Stored dataset items:
*-*-*
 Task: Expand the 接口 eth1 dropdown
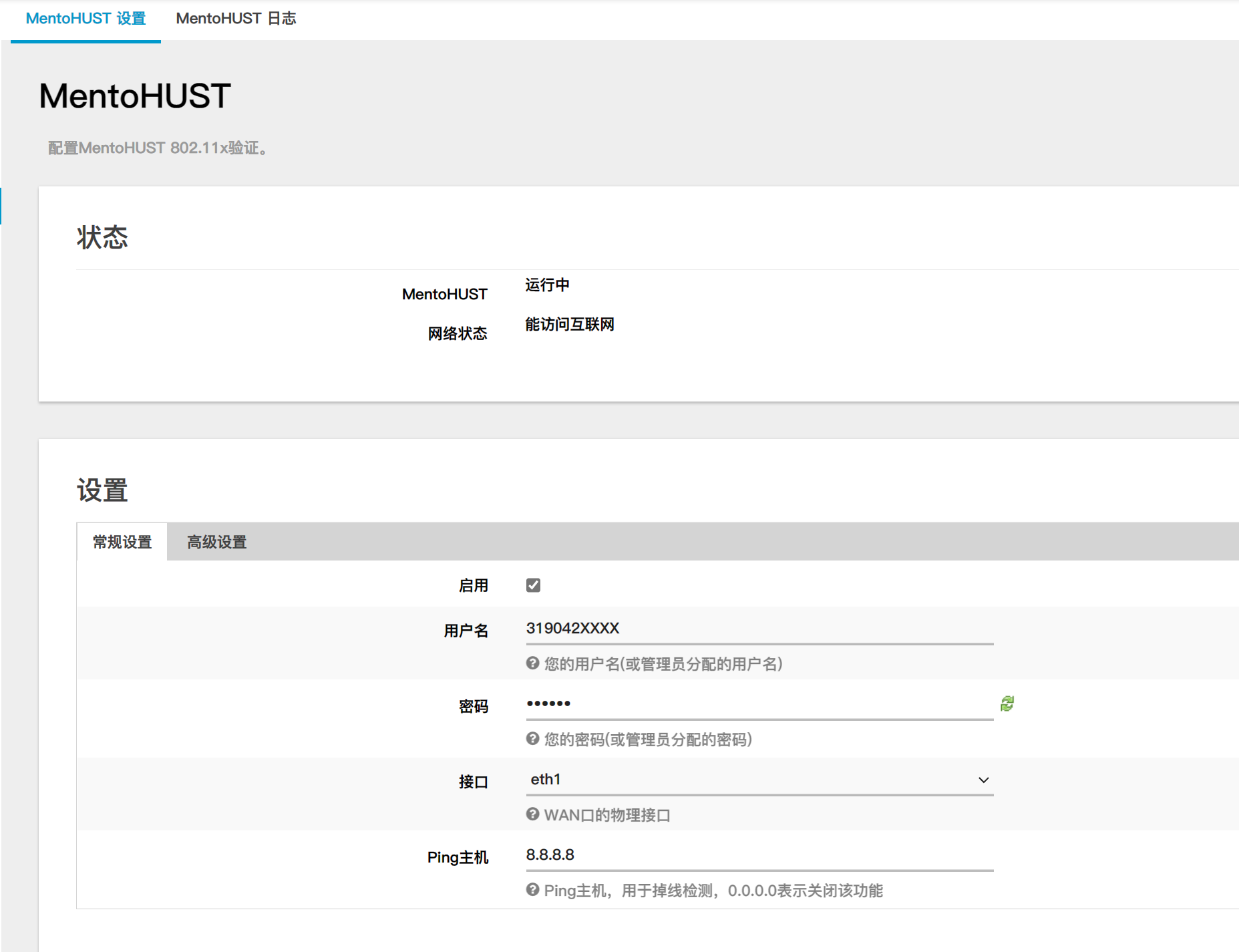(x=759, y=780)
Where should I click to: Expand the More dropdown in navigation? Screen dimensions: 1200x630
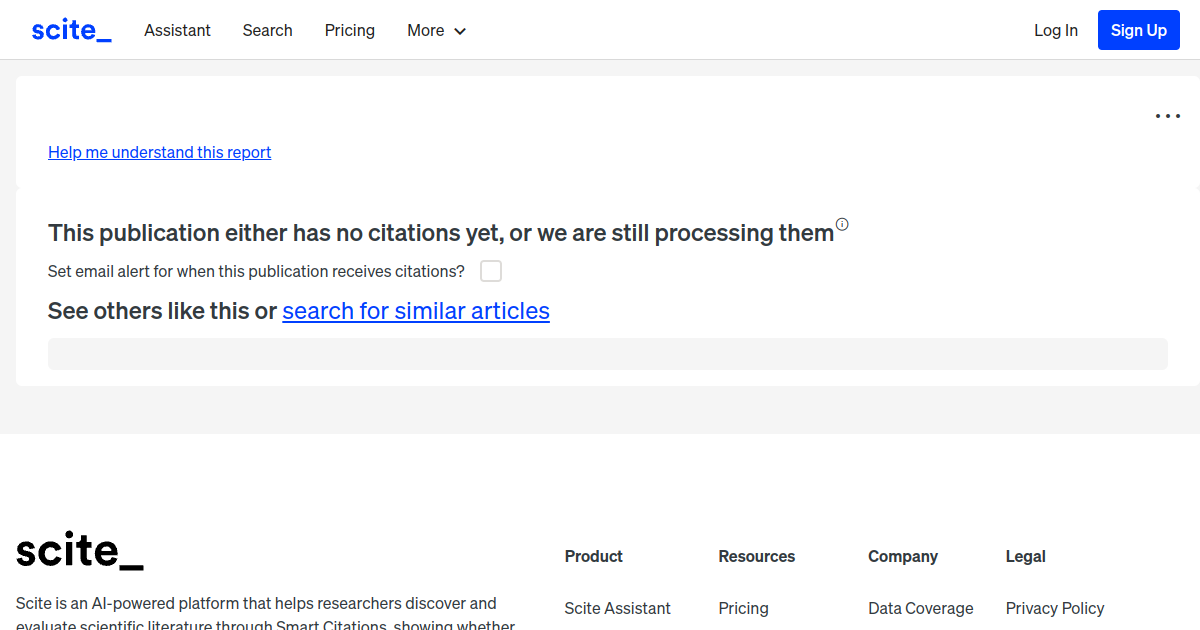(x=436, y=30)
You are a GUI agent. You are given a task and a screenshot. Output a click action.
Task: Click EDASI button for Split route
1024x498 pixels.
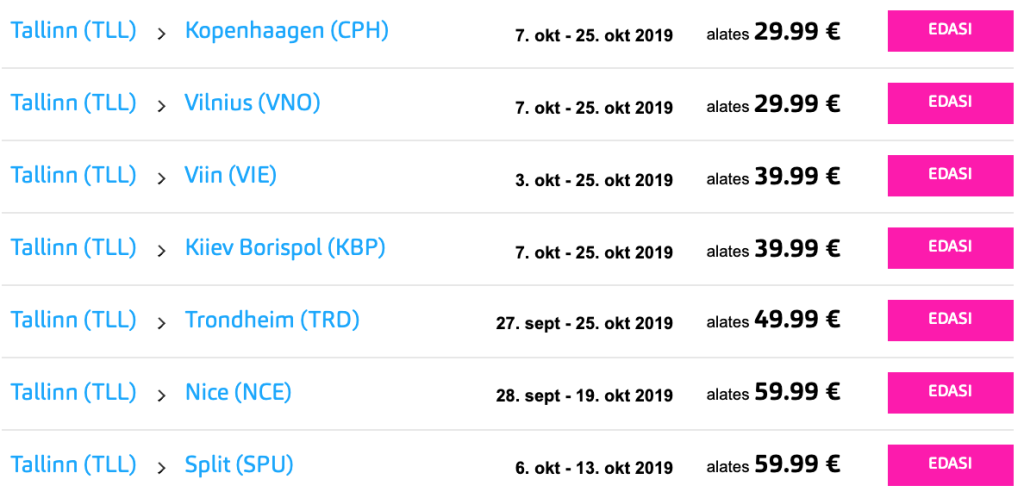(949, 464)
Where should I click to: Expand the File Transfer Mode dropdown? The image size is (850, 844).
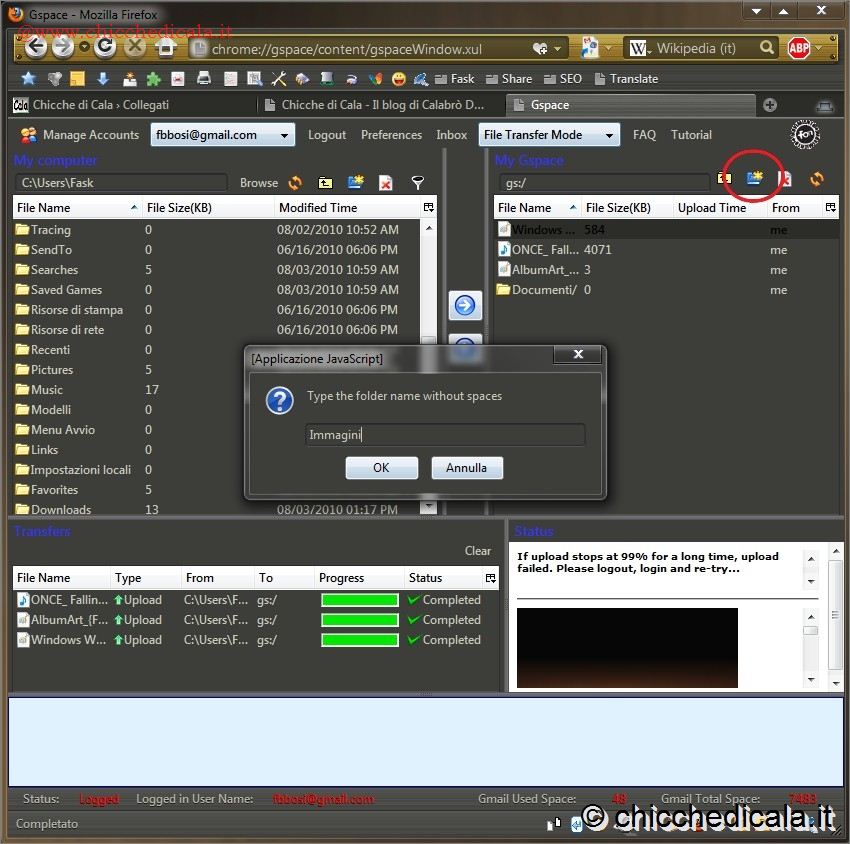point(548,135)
*-*-*
- TASK PROMPT -
Above are records with pictures; repeat the records exactly and leave the pictures out.

- EXERCISE RESPONSE -
 Task: Expand the 接口 eth1 dropdown
(x=759, y=780)
Where should I click to: Expand the More dropdown in navigation? Screen dimensions: 1200x630
(x=436, y=30)
You are a GUI agent. You are given a task and a screenshot. Output a click action.
Task: Click EDASI button for Split route
1024x498 pixels.
(949, 464)
Where should I click to: Expand the File Transfer Mode dropdown? The image size is (850, 844).
point(548,135)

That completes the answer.